::: Data provided :::
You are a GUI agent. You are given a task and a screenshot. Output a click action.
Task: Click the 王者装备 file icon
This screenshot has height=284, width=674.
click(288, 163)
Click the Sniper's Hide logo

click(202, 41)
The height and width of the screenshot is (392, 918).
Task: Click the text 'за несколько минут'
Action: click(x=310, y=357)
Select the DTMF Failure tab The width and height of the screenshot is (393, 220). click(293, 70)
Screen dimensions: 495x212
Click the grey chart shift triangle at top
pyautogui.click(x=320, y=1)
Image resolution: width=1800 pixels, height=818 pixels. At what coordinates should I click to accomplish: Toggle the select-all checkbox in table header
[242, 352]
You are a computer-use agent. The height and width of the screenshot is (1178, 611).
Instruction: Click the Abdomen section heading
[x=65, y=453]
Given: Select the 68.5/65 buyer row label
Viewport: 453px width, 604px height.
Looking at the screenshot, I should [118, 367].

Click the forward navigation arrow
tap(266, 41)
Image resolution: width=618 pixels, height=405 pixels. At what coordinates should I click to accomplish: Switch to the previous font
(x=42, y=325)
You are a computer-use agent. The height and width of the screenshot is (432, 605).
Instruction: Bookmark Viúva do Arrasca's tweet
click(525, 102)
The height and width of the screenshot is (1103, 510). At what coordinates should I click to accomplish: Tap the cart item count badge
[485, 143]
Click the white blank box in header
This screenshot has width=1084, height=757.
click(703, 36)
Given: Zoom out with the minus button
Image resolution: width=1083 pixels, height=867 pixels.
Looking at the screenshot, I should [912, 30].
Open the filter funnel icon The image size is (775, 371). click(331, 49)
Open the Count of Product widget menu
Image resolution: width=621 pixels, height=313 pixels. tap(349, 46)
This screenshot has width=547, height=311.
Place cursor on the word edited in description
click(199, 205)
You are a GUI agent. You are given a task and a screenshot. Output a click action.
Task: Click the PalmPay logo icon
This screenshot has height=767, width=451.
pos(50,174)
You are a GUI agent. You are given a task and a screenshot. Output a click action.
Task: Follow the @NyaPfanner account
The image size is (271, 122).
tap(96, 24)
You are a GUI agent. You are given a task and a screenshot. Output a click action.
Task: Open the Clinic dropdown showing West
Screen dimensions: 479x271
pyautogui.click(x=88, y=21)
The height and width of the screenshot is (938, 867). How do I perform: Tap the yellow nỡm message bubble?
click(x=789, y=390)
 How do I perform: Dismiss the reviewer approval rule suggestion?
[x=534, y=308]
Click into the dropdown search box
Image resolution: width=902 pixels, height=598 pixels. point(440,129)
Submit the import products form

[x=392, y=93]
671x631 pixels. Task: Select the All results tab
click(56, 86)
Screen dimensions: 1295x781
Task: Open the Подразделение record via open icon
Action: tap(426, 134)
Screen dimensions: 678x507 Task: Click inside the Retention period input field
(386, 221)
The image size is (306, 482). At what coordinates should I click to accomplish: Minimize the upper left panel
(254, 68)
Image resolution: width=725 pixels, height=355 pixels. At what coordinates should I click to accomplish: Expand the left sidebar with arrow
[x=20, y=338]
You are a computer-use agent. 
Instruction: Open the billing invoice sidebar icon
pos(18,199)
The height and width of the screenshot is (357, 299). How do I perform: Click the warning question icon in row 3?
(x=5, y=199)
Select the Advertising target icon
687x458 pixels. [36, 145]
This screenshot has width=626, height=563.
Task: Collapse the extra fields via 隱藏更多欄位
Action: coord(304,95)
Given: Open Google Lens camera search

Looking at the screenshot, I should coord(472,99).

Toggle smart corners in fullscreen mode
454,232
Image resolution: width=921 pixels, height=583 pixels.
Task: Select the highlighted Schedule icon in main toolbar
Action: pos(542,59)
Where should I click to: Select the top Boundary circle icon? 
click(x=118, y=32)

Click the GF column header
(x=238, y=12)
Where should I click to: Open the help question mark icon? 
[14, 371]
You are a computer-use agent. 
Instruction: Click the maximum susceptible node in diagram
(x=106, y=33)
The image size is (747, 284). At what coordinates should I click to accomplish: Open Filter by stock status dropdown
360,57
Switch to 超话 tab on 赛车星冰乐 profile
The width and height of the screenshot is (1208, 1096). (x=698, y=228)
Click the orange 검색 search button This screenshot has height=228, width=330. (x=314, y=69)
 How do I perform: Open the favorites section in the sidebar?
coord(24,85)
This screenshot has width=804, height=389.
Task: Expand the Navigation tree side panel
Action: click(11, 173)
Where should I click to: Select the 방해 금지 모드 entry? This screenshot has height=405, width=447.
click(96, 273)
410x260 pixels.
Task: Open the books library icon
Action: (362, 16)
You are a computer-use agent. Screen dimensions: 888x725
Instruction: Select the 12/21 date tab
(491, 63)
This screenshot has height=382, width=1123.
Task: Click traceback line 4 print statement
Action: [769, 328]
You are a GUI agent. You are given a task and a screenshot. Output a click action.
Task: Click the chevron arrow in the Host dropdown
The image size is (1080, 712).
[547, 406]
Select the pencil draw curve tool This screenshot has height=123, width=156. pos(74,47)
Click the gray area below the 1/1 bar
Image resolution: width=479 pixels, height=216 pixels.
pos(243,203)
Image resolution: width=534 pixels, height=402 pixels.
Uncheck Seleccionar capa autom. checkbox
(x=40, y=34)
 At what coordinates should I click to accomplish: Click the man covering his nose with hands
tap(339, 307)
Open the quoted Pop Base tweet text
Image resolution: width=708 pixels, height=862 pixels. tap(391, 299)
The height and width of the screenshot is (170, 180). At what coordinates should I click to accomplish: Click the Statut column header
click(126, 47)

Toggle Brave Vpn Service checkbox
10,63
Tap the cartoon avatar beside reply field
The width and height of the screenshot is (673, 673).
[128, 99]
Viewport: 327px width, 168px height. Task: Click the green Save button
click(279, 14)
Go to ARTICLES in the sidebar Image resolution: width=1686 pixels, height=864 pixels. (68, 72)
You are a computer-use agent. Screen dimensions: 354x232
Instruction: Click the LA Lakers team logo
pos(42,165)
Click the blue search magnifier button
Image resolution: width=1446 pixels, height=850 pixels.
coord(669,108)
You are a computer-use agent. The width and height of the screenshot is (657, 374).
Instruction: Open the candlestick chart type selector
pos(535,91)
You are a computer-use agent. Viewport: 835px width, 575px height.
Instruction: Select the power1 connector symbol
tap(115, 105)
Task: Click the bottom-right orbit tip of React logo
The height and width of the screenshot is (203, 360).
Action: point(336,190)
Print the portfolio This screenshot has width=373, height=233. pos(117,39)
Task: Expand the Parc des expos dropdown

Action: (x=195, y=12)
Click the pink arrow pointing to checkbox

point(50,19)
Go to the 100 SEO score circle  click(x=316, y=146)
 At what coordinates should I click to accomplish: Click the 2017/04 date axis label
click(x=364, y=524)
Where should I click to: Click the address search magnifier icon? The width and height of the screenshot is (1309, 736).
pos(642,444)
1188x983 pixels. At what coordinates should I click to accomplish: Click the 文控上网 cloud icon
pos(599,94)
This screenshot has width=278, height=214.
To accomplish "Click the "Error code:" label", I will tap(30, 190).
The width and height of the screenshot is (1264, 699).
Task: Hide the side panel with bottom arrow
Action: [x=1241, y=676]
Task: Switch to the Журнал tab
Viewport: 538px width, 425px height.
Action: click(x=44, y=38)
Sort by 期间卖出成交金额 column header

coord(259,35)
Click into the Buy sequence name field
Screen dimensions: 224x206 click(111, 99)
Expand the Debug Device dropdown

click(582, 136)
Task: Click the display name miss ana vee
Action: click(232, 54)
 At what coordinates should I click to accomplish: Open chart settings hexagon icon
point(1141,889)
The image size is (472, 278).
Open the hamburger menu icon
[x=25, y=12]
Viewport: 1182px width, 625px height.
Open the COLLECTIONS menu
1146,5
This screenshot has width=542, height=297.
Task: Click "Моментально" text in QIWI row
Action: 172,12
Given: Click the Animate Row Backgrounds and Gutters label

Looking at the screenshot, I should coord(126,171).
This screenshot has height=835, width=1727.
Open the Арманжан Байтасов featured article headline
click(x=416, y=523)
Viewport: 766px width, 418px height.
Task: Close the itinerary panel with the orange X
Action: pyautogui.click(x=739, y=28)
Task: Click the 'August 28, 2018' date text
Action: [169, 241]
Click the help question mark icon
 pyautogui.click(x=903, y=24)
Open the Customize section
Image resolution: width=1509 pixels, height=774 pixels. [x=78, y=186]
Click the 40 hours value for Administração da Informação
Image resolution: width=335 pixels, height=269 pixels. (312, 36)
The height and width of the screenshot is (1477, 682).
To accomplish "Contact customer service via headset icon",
:::
• What is needed
Retype exactly the lines of the data above that fall between the line with "Where should I click to: Select the top" and the line with "You are a computer-use agent. Screen dimensions: 888x725", inclusive, and add nothing.

• Your solution
Where should I click to: Select the top Boundary circle icon? 
click(x=118, y=32)

Click the GF column header
(x=238, y=12)
Where should I click to: Open the help question mark icon? 
[14, 371]
You are a computer-use agent. 
Instruction: Click the maximum susceptible node in diagram
(x=106, y=33)
The image size is (747, 284). At what coordinates should I click to accomplish: Open Filter by stock status dropdown
360,57
Switch to 超话 tab on 赛车星冰乐 profile
The width and height of the screenshot is (1208, 1096). (x=698, y=228)
Click the orange 검색 search button This screenshot has height=228, width=330. (x=314, y=69)
 How do I perform: Open the favorites section in the sidebar?
coord(24,85)
This screenshot has width=804, height=389.
Task: Expand the Navigation tree side panel
Action: click(11, 173)
Where should I click to: Select the 방해 금지 모드 entry? This screenshot has height=405, width=447.
click(96, 273)
410x260 pixels.
Task: Open the books library icon
Action: (362, 16)
You are a computer-use agent. Screen dimensions: 888x725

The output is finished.